• Fragment:
··········

Waarom ben jij eigenlijk niet getrouwd? Ali vraagt het me opnieuw en houdt aan. Heeft hij het dan nog steeds niet begrepen? Ik heb hem twee maanden geleden de foto van een vriend getoond en erbij verteld dat ik zeventien jaar lang met die vriend heb samengewoond. Ik heb hem toen bovendien verteld dat ik geen vrouw hoef omdat ik van mannen houd. Hij heeft daarop geantwoord dat wij uit hetzelfde hout gesneden zijn omdat hij alleen een vrouw wil die veel van hem houdt en die ook zijn vrienden accepteert. Er is kennelijk heel veel directheid nodig om bij Ali het kwartje te laten vallen. Ali wil er eerst niet aan. “Ik heb gelezen dat er zoiets als ‘gays’ (homo’s) bestaan. Maar dat ben jij toch niet!?” “Dat ben ik wel, Ali!” Ali is uit het veld geslagen. Volgens zijn geloof kan en mag het allemaal niet, maar ik maak hem duidelijk dat ik mijn eigen profeet ben en dat ik van niemand aanneem dat liefde slecht is. “Jij bent en blijft mijn vriend”, besluit Ali, “maar neem mij niet kwalijk dat ik aan het idee moet wennen!”
Aan Ali's houding tegenover mij verandert inderdaad niets. Twee dagen later moet ik bij Ali's familie al mijn diplomatieke gaven inzetten om niemand voor het hoofd te stoten zonder al te leugenachtig te zijn. Ik ben er gekomen om te slapen, het is mijn laatste avond in Istanbul. Ali's ouders en broers en zus komen ditmaal bij ons zitten en overladen mij met blijken van genegenheid. Ik word er verlegen van, te meer omdat ik besef dat de gastvrijheid die ik de hele tijd door in Turkije heb ervaren in Nederland – zacht uitgedrukt – minder gebruikelijk is. 
Ali's vader, een doorgaans zwijgzame man, ontpopt zich vanavond als het onbetwiste hoofd van het gezin, een beetje als geestelijk leraar zelfs. Behalve Turks en Koerdisch kent hij Arabisch. Hij is bovendien in Mekka geweest. Dat verhoogt zijn gezag. Hij verkondigt de grootst mogelijke onzin, maar dat ontlokt aan Ali slechts de uitroep dat hij dit voor het eerst hoort en dat het geweldig is dat zijn vader dit allemaal weet en er zo mooi over kan vertellen.
Ik hoor het met belangstelling en gepast respect aan, maar kan de dans niet ontspringen. De koorddans welteverstaan. Ik weet dat een vader in dit milieu het gezag van een profeet heeft en dat het ongepast is iets op te merken dat als kritiek kan worden opgevat. Welnu, het lijkt vader al een hele tijd een goede gedachte en ik zou hem er gelukkig mee maken als ik moslim werd. De hele familie zou er trouwens gelukkig mee zijn. Het kan ook geen lastige keuze zijn om moslim te worden, want een moslim heeft het ware geloof. De koran getuigt daar van. En je wilt toch niet zeggen dat je twijfelt aan het waarheidsgehalte van de koran of dat je hem niet letterlijk neemt!? Nou dan. Om zijn genegenheid te tonen, geeft vader mij een gebedskapje ten geschenk dat hij in Mekka heeft gekocht. Ik voel mij tegelijkertijd vereerd, ontroerd en geïrriteerd.

··········

Lijst van interface-elementen:
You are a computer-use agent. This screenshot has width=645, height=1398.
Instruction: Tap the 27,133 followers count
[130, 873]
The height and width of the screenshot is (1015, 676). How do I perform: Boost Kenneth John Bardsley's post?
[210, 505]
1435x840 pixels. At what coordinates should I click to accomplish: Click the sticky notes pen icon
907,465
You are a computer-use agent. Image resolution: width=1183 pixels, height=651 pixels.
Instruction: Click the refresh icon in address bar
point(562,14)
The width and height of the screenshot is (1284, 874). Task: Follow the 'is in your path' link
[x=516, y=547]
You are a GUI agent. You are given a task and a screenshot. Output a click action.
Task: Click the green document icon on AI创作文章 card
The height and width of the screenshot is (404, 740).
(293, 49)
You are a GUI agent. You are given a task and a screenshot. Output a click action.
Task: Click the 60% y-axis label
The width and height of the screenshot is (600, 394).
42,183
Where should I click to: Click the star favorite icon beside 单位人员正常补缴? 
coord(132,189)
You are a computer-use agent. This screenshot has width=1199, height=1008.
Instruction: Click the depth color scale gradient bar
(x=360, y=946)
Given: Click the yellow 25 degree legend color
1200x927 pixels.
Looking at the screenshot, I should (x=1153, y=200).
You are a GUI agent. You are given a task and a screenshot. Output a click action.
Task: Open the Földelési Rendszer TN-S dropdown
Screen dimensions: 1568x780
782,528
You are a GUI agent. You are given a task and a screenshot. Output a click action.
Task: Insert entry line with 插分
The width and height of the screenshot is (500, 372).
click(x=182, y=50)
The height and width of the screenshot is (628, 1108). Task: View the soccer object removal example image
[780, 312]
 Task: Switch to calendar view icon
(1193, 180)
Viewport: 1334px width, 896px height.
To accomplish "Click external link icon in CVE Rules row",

··········

• Op te lossen:
• A. Kun je uit de lijst de regels herhalen, te beginnen bij de regel met "Viewport: 1334px width, 896px height." en tot en met het einde van de lijst?
• B. Kun je het fragment over Ali en zijn familie in Istanbul voortzetten vanaf de laatste zin?
Het fragment en de lijst staan volledig los van elkaar.

• Uitgewerkte opgaven:
• A.
Viewport: 1334px width, 896px height.
To accomplish "Click external link icon in CVE Rules row",

• B.
Nu heb ik me bij een eerdere gelegenheid uit de situatie gered door te opperen dat ik geen ander geloof kan hebben dan mijn ouders. In een traditionele, hiërarchische samenleving legt zo’n argument gewicht in de schaal. Vanavond kom ik er echter niet mee weg. Mijn ouders vormen geen obstakel: Ali's vader gaat met hen praten; dan begrijpen ze het vast wel. Ik breng nu in dat mijn ouders net zo min als Ali's vader Engels spreekt en dat dit de communicatie moeilijk maakt, maar daar blijkt ook wel een oplossing voor te vinden. Weg dus familie, ik ben op mezelf aangewezen! Ik bedenk nu dat ik het allergrootste respect heb voor de islam en dat ik diep onder de indruk ben van de woorden van Ali's vader, maar dat ik er nog eens goed over na moet denken. In die tussentijd mogen wij ons echter troosten in de gedachte dat wij dezelfde god aanbidden en dat wij, als zijn kinderen, één grote familie vormen, waarvan de leden respect voor elkaar moeten hebben en met elkaar in vrede moeten leven. U ziet het: in wezen geloven wij hetzelfde en verschillen wij niet veel van elkaar. Ik voel mij opeens een beetje profeet.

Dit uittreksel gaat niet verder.